Her current exhibition, Africa Inside Me, is a new departure for her. Using pleated paper almost exclusively, she has evoked sub-Saharan Africa with geometric designs, specific colours, motifs, animals and landscapes. She has never visited Africa so this is an Africa born of her imagination, photographs, and African art objects. She spoke with The Bulletin about her career and her inspirations.
Because it’s very special to me. Paper was my first toy. When I was a little girl I never stopped using it - you can grab a piece of paper and do something for your mother or maybe painting or cutting and building something on a box, and that’s still in my mind
Later I made myself a dress out of my hand-painted fabrics, and everyone wanted to wear my dress, so I produced a lot of dresses but it became too commercial. I lost my artistic spirit and so I went back to paper. But when you touch fashion, you come back to it because it’s like a drug, and so I started to do the paper dresses and paper is still in my life, my mood, my spirit. It’s very important because you can do anything, everything on paper - for example lamp shades, dresses, objects. Paper is my medium.
What was the inspiration for doing historical dresses?
I go very often to the museum, and I was captivated by a painting in the Uffizi Gallery of Eleanor of Toledo by Bronzino. The painter gave the spirit of the silk, of the embroidery, of the furs, of many velvets, many many different effects - that’s trompe l’oeil illusion.
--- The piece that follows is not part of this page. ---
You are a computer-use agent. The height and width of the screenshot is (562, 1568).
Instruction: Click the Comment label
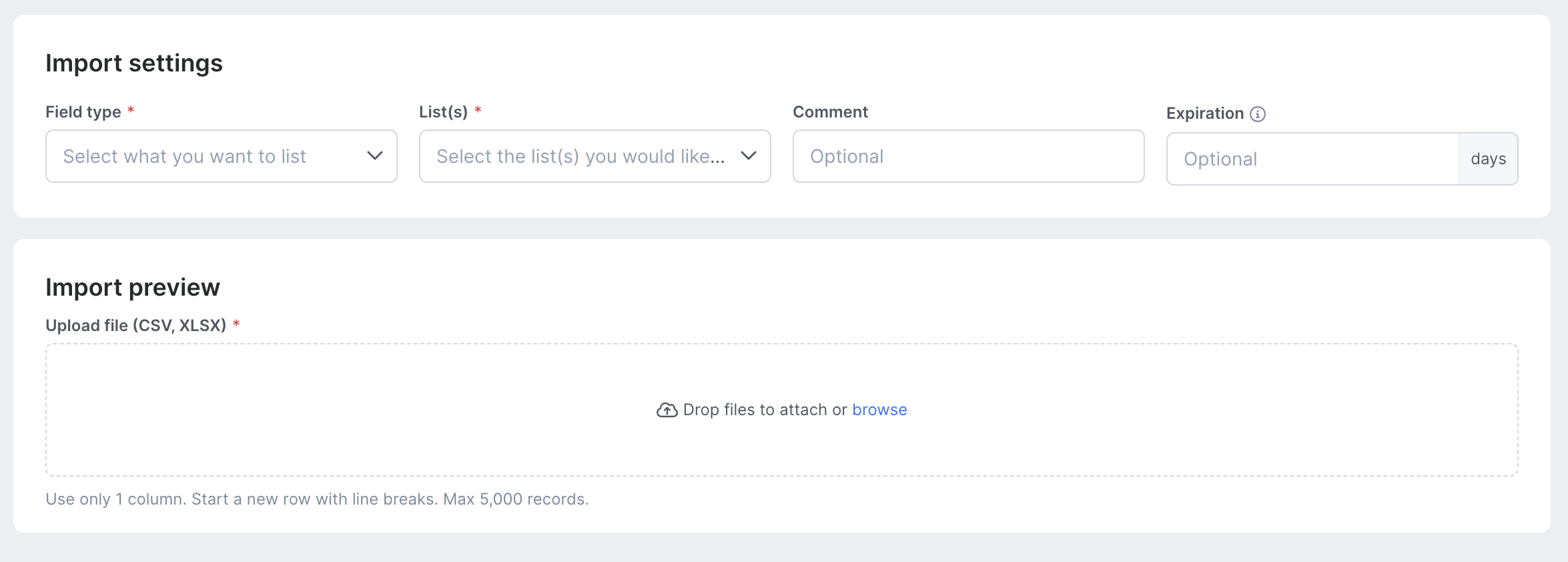[830, 112]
I use trompe l’oeil to create the spirit of the fabrics and also the painting is flat, the figure is sitting and I have to make her stand and people can view it from all sides. I have to imagine what’s happening for the hair, for the shoes, for the jewellery, how the dress is attached. I have to go to the basic elements of the painting to redefine everything, and little by little, now I have 250 dresses. I choose each one for the challenge.
Recently the Frick Art Museum in Pittsburgh asked you to do the dress of the Princesse de Condé in a Rubens painting. Can you tell us more?
It’s a huge, splendid, incredible dress - very very elegant, very rich, because it’s covered by pearls and gold. That dress took one and a half months, because for a dress like that, we do it exactly like haute couture. I have one person who cuts the dress, we make a pattern, we make it in white, then we put it flat and I paint, because I am the only one who paints the dresses and gives the colour, and after I had many little hands who made the pearls. The dress has 4,000 pearls - it was a group effort by my team, they were at it all day, talking together, having fun together.